Warning:
This wiki has been archived and is now read-only.

Task Forces/Metadata/Kevin Hawkins Interview

From Digital Publishing Interest Group
Jump to: navigation, search

Kevin Hawkins, Univ. Michigan Libraries and University Press

Until a move to the University of North Texas just after our conversation, Kevin had a very interesting and relevant dual role at the University of Michigan. He has for many years been a key person in the U-M Library’s innovative and extensive Scholarly Publishing Office (now absorbed into Michigan Publishing), one of the pioneers in the trend of academic libraries moving into publishing (online journals, print-on-demand books, the Text Creation Partnership, and more). Kevin is also a true XML expert: he is my go-to guy on anything involving the Text Encoding Initiative (TEI), the XML model dominant in libraries, archives, and humanities scholarship. A couple of years ago, the U-M Library took over responsibility for the University of Michigan Press, and Kevin took major responsibility for production for both print and digital university press monographs.

In an interesting confirmation of one of my other calls (also to a scholarly publishing luminary) his first comment was that he was not really aware of any fundamental critical problems regarding metadata. Unlike almost all other segments of publishing, scholarly publishing seems to consider metadata mainly a solved problem (and it largely is).

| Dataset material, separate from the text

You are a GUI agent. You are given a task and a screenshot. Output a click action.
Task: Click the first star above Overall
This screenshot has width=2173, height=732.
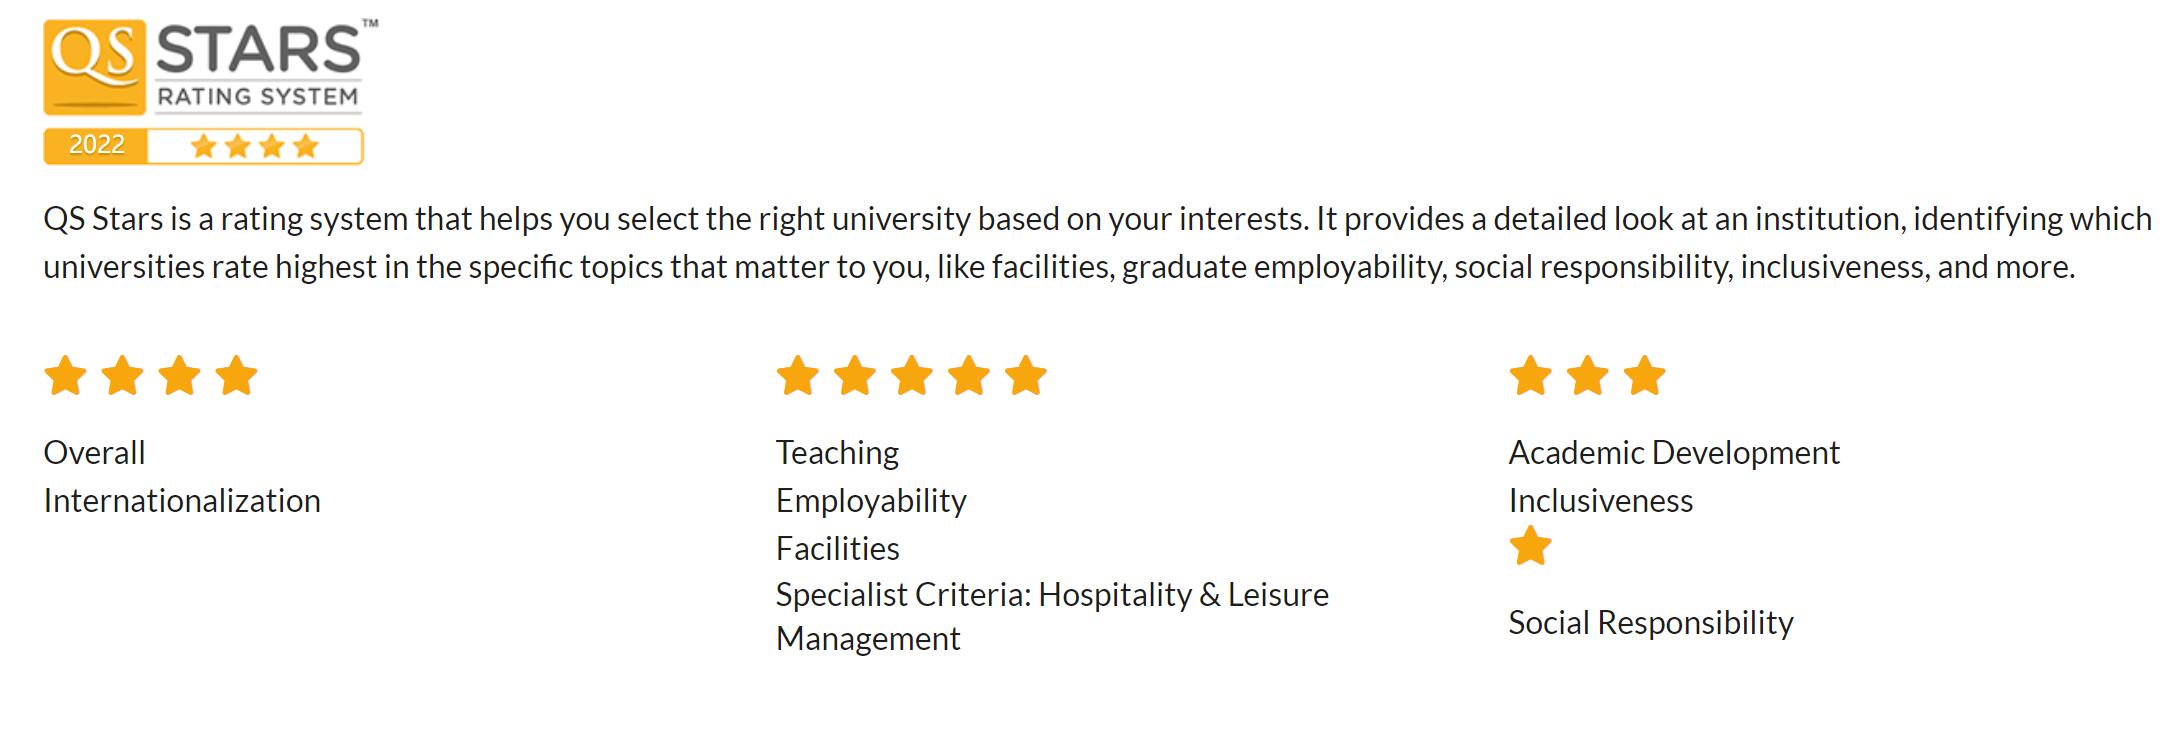(65, 377)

The main problem he pointed to was the inconsistent adoption of metadata schemes throughout the publishing supply chain and the consequential work involved in customizing metadata feeds for each vendor. The Press pays Firebrand (the company run by Fran Toolan, one of my other interviews) to disseminate their metadata, customizing the ONIX feed for various vendors.

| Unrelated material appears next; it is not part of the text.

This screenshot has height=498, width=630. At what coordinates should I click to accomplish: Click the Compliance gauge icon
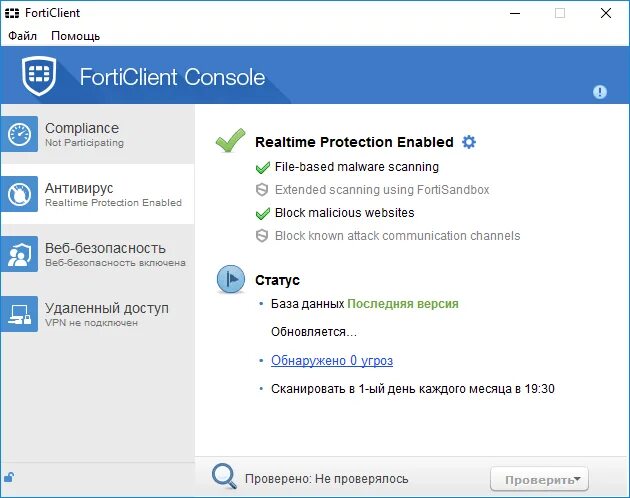click(20, 134)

The U-M LIbrary is a member of CrossRef and deposits DOIs for much of its online content. This requires mapping the metadata they have to the metadata CrossRef requires. While this is annoying, it is not a huge problem because the CrossRef metadata requirements are not extensive. A bigger issue, in Kevin’s view, involves digital workflows. Their publishing platform and its workflows for collections of content was designed for digitized library collections, with infrequent additions to a collection or updates to the content. Revisions are cumulative, with new and revised content not distinguished. So when a new issue of a journal is published they send metadata for all that journal’s issues to CrossRef, relying on CrossRef to screen duplicate records. This of course is an internal U-M issue, but it highlights the fact that metadata is not just about marketing for a publisher like this, it is central to how they manage their workflow.

He observed that the Press has not in fact invested much to enhance metadata for discoverability—keywords in HTML, ONIX, BISAC, etc. This needs to be more of a priority. They have done some SEO work to make their online-only content more discoverably in Google search results. But he pointed out that they don’t have “real keywords in microdata,” and they “probably should be doing that.”

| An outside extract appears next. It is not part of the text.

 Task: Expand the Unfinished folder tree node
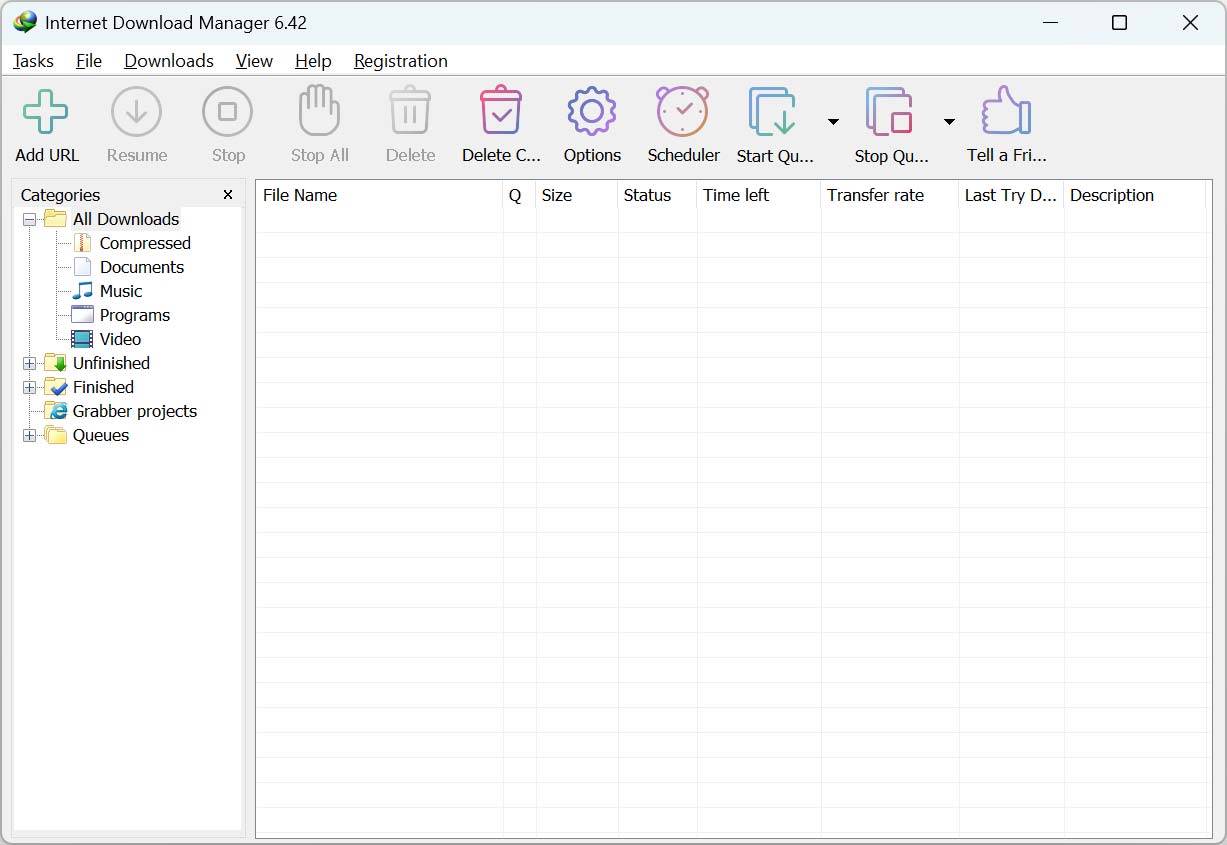pos(29,364)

Another interesting twist from this conversation: promoting discoverability through metadata access actually has no financial return for online-only content, so it gets put off in favor of work for which there is a clearer financial implication. (!!)

And finally another important observation that is true of virtually all book publishers but hardly anybody ever brings up: for most books (most of which are not online), there is no HTML to put microdata IN!

Most of our conversation focused on the Library’s publishing activities, but he did have a few additional comments from the perspective of a library acquiring content and making it available to users:

  • Because of advances in search and discovery capabilities in library catalogs, vendor databases, and discovery systems, libraries are actually making LESS investment in detailed cataloguing than they used to.
  • Institutional repositories are very widely and heavily used in academia, and most allow self-deposit of content by authors. The author is asked to supply some metadata, and some institutions have a review/validation process.,In his opinion, the thorough crawling of IRs by Google Scholar and other search engines “argues against laborious metadata creation.”